(Written tasks):
a - Per the habeas corpus order, what aggregate prison term did the Circuit Court of Pike County originally impose in February 1962?
b - Resume the habeas corpus order from the end of its last quoted passage, in the same judicial register.

(Supplied text):
=-=-=-=-=
Opinion
Civ. A. No. 2583-N.
July 17, 1967.
MacDonald Gallion, Atty. Gen., and Paul T. Gish, Jr., Asst. Atty. Gen., State of Alabama, Montgomery, Ala., for respondent.
Oakley W. Melton, Jr., Montgomery, Ala., court-appointed attorney for petitioner.
ORDER
Petitioner now presents to this Court his application for a writ of habeas corpus. He alleges that in the Circuit Court of Pike County, Alabama, in February 1962, upon his pleas of guilty in state court criminal cases Nos. 6427, 6428 and 6429, he was sentenced by said state court to an aggregate of eight years in the state penitentiary. Petitioner alleges, further, that in August 1964 his pleas, and the judgment and sentence thereon in each of said state court cases, were set aside upon his application, and the proof offered in support thereof, for the writ of error coram nobis. The petition now presented to this Court further avers that in December 1964 he was retried and, upon conviction in the same circuit court, was sentenced to a term of ten years in case No. 6427, ten years in case No. 6428, and in May 1965, after a conviction, was sentenced to a term of five years in case No. 6429. Thus, the sentences, after petitioner was successful in his coram nobis proceeding and after he was retried and convicted, now aggregate twenty-five years.
Petitioner alleges that, in resentencing him, the Circuit Court of Pike County failed to give him credit for prior time served on the original sentences, and he alleges, further, that the sentences resulting in his present incarceration that were imposed by the Circuit Court of Pike County, Alabama, in December 1964 and May 1965, which sentences aggregate over three times the aggregate sentences originally imposed in said cases, violate his constitutional rights in that said greater sentences constitute punishment for his having exercised and been successful in his post-conviction coram nobis proceeding. Petitioner alleges that it is constitutionally impermissible for the State of Alabama to force upon him the risk (here, a reality) of more severe punishment as a penalty for his having exercised and been successful in Alabama post-conviction proceedings.
Petitioner very candidly admits that he has not presented this issue to the courts of the State of Alabama since he was reconvicted and resentenced by the Circuit Court of Pike County, Alabama, in December 1964 and May 1965. He argues, instead, that his case is one of "exceptional circumstances" in that there is an absence of available state corrective processes in his case.
Upon an examination of the petition as now presented and the excellently written argument filed in support thereof, this Court is of the opinion that petitioner is afforded no post-conviction remedies by the State of Alabama where his only contentions, in support of his claim that his present incarceration is unconstitutional, are (1) that he was not given credit on resentencing for prior time served upon sentences which were later set aside by the courts of the State of Alabama as being unconstitutional, and (2) that the sentences resulting in his present incarceration were imposed as, and serve as, punishment for his having exercised and been successful in Alabama post-conviction proceedings. In this connection, Judge Cates, speaking for the Alabama Court of Appeals in Aaron v. State, 43 Ala. App. 450, 192 So.2d 456 (Nov. 29, 1966), wrote:
"Moreover, we do not think that Alabama affords, after motion for new trial wherein the trial judge's power over judgment is kept alive, any post conviction remedy to assert that a sentence is invalid because of a claim of excessiveness if the second sentence does not go beyond the statutory limit. Isbell v. State, 42 Ala. App. 498, 169 So.2d 27. Our Supreme Court has failed to adopt any general rule that our remedy of coram nobis automatically assimilates all rights imposed on state trials by the Fourteenth Amendment. See Wilson, Federal Habeas Corpus and the State Court Criminal Defendant, 19 Vand.L.Rev. 741."
=-=-=-=-=
(Data block):
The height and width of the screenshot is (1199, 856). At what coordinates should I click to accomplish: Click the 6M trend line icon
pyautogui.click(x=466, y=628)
=-=-=-=-=
(Expected results):
a - An aggregate of eight years in the state penitentiary.

b -
And, again, the same Judge, speaking for the same court, in March 1967 in Ex parte Merkes, 43 Ala. App. 640, 198 So.2d 789, reiterated the above-quoted statement from the Aaron case and stated further, "We see no reason to go into what should be the rule of credit for prior time until we have to."
The above cases, appearing to represent the law of the State of Alabama upon the questions now presented in petitioner's application, make it apparent that Title 28, § 2254 of the United States Code, does not bar the filing of petitioner's application for the writ of habeas corpus as now presented.
Accordingly, it is the order, judgment and decree of this Court that the motion of William S. Rice, presented to this Court on July 13, 1967, seeking leave to file his application for a writ of habeas corpus in forma pauperis, be and the same is hereby granted. The Clerk of this Court is ordered and directed to file without the prepayment of fees and costs the petition for a writ of habeas corpus now presented to this Court by William S. Rice.
It is the further order, judgment and decree of this Court that Curtis M. Simpson, Warden of Kilby Prison, Montgomery, Alabama, and/or any other appropriate official acting for or in behalf of the State of Alabama, on or before August 4, 1967, show cause, if any there be, why this Court should not issue the writ of habeas corpus as herein prayed for by the petitioner, William S. Rice.
It is further ordered that the Honorable Oakley W. Melton, Jr., of Montgomery, Alabama, be and he is hereby appointed to represent William S. Rice in this action.
It is further ordered that a copy of this order be served upon the said Curtis M. Simpson as Warden of Kilby Prison and that copies be mailed by certified mail to the Honorable MacDonald Gallion, Attorney General, State of Alabama, Montgomery, Alabama, to the Honorable Oakley W. Melton, Jr., Attorney at Law, Montgomery, Alabama, and to the petitioner, William S. Rice, in care of the Warden of Kilby Prison, Montgomery, Alabama.